Rows taken from a dataset
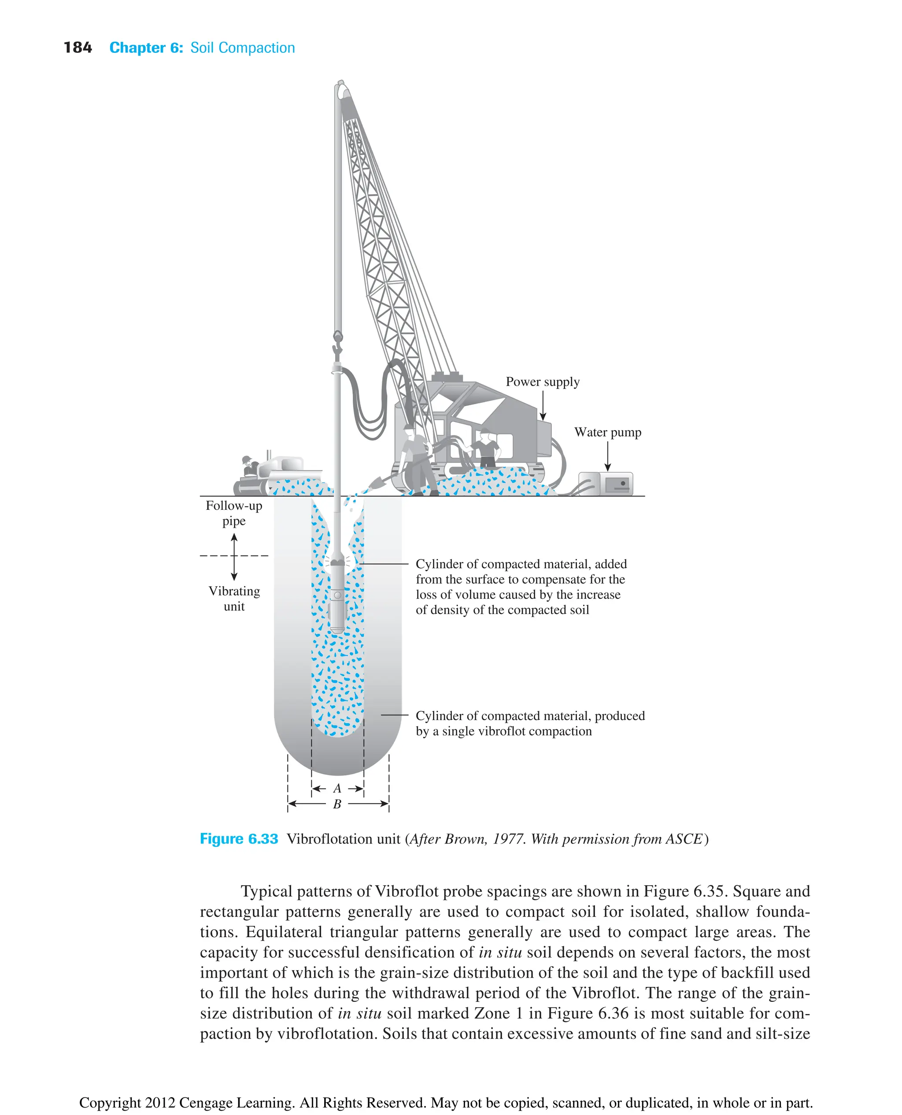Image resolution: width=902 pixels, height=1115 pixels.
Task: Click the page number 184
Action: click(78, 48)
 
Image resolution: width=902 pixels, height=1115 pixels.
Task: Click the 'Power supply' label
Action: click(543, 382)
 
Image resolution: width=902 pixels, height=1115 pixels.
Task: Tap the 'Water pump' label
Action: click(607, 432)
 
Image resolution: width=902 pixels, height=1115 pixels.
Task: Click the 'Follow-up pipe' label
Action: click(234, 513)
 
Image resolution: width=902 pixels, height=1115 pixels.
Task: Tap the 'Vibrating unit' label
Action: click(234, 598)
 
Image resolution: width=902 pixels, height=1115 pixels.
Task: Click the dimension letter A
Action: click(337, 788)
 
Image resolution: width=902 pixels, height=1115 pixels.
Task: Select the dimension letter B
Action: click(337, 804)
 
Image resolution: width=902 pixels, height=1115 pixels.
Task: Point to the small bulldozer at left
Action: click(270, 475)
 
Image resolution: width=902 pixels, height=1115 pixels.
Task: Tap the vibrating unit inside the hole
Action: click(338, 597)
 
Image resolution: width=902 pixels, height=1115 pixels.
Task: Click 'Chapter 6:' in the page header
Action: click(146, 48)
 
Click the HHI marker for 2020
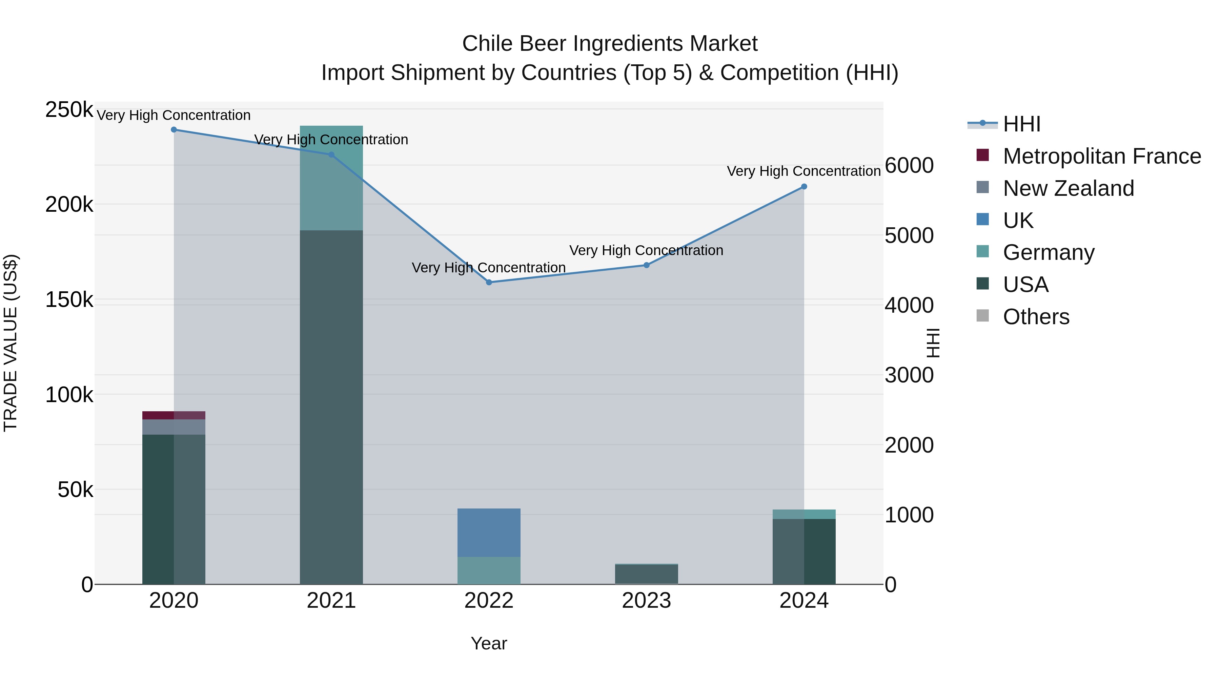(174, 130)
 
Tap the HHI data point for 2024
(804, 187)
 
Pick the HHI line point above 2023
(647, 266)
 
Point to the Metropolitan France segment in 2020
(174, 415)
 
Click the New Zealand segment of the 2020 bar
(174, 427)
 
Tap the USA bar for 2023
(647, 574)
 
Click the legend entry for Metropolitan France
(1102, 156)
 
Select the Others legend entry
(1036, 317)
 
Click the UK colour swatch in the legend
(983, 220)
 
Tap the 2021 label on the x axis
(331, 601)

Problem details: Print everything in the data above from the line containing "Click the UK colour swatch in the legend" down to the end, copying each line character for character.

Exercise output:
Click the UK colour swatch in the legend
(983, 220)
 
Tap the 2021 label on the x axis
(331, 601)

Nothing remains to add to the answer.